I read with interest the recent Connection notes on Mrs. Griffin

 who lived four doors away from my home in Upper Church Street. 

I remember her as a quiet, reserved and gentle woman. By then 

Mr Griffin had died and her children, Michael and Betty, 

had moved out of Listowel. She lived alone in no 95 and taught 

the boys in the National School. How she controlled 40 odd,

 unruly boys in First Class with such consummate ease is 

a mystery to me; and she did this year after year. In 1948

 I was one of these 'scholars' and my time under her tutelage

 is remembered with pleasure.
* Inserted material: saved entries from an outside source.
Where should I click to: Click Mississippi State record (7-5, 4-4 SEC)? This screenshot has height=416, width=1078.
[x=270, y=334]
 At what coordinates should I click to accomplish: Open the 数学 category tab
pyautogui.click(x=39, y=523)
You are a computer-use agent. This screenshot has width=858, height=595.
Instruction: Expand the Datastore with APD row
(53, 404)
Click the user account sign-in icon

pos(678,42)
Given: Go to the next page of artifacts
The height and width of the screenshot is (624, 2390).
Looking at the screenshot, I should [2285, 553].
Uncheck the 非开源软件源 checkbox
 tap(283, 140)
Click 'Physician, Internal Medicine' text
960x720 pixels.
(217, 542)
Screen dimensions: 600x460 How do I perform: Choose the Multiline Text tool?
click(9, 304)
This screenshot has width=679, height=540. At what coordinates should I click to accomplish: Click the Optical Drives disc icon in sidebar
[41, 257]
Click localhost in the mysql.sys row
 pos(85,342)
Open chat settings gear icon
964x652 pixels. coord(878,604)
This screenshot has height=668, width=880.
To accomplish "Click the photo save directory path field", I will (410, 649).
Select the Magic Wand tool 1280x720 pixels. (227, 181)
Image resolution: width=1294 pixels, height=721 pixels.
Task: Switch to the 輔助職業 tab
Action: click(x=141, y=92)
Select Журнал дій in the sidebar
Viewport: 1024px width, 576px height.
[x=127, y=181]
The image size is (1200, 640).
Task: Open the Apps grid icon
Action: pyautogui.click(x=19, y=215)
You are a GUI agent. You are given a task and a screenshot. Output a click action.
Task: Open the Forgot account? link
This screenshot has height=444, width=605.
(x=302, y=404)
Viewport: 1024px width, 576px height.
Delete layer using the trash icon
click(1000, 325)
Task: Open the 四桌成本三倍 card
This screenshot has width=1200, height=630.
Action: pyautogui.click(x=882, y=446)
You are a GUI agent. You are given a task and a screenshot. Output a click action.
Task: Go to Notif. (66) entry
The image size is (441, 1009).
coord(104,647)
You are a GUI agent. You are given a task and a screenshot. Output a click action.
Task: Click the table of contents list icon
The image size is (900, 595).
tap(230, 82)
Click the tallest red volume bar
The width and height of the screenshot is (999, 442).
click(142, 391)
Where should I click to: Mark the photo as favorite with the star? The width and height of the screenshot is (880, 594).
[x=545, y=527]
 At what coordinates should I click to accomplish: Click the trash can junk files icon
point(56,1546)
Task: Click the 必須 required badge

Bean Uί Grίoffa was a treasure.

My older brothers all attended this school in turn and even

 as a 2½ year old I felt that anywhere my brothers  could go

 then I could also go, so on odd occasions I made my way

 to the school which was no more than 100m up the street. 

I still remember the hollow sound of the latch on the door of

 First Class as I lifted it, entered the room, saw a friendly

 face and planked myself on the desk at the head of the class

 beside Bean Uί Grίoffa.

I was jokingly told in later years that I was plied with sweets

 by the boys in the class as my opinion used occasionally

 be sought as to whether the stick should be administered!

 An exaggeration on both counts certainly.

It is a testament to the freedom and safety of the town of Listowel 

that children in those years could wander all around the town

 with little sense of trepidation in either child or parent. 

Mind you, if a child was judged by any nearby adult of being 

n danger of misbehaving he or she was swiftly reminded of a 

greater authority and sent home with a flea in his ear. 

You also learned that if you then complained at home 

you got a clip around the ear for your trouble. 

The 30's, 40's and 50's were hard times and communities all

 helped each other as much as we could.  I well remember

 in those years seeing the deformities and scars left from,

 among others, Diphtheria, Tuberculosis, Polio, 'Flu, 

Pneumonia, Measles, Whooping Cough, Scarlet Fever, 

Tetanus and Hunger, on people unfortunate enough to have

 caught them but fortunate also to have recovered. 

These visible reminders terrified me because the showed me 

how vulnerable we were. It was primarily the community spirit 

that got us through those dreadful times. Today's Covid-19 

is just as dangerous and it will again be community spirit, 

helped in no small way by science and volunteerism that will prevail today.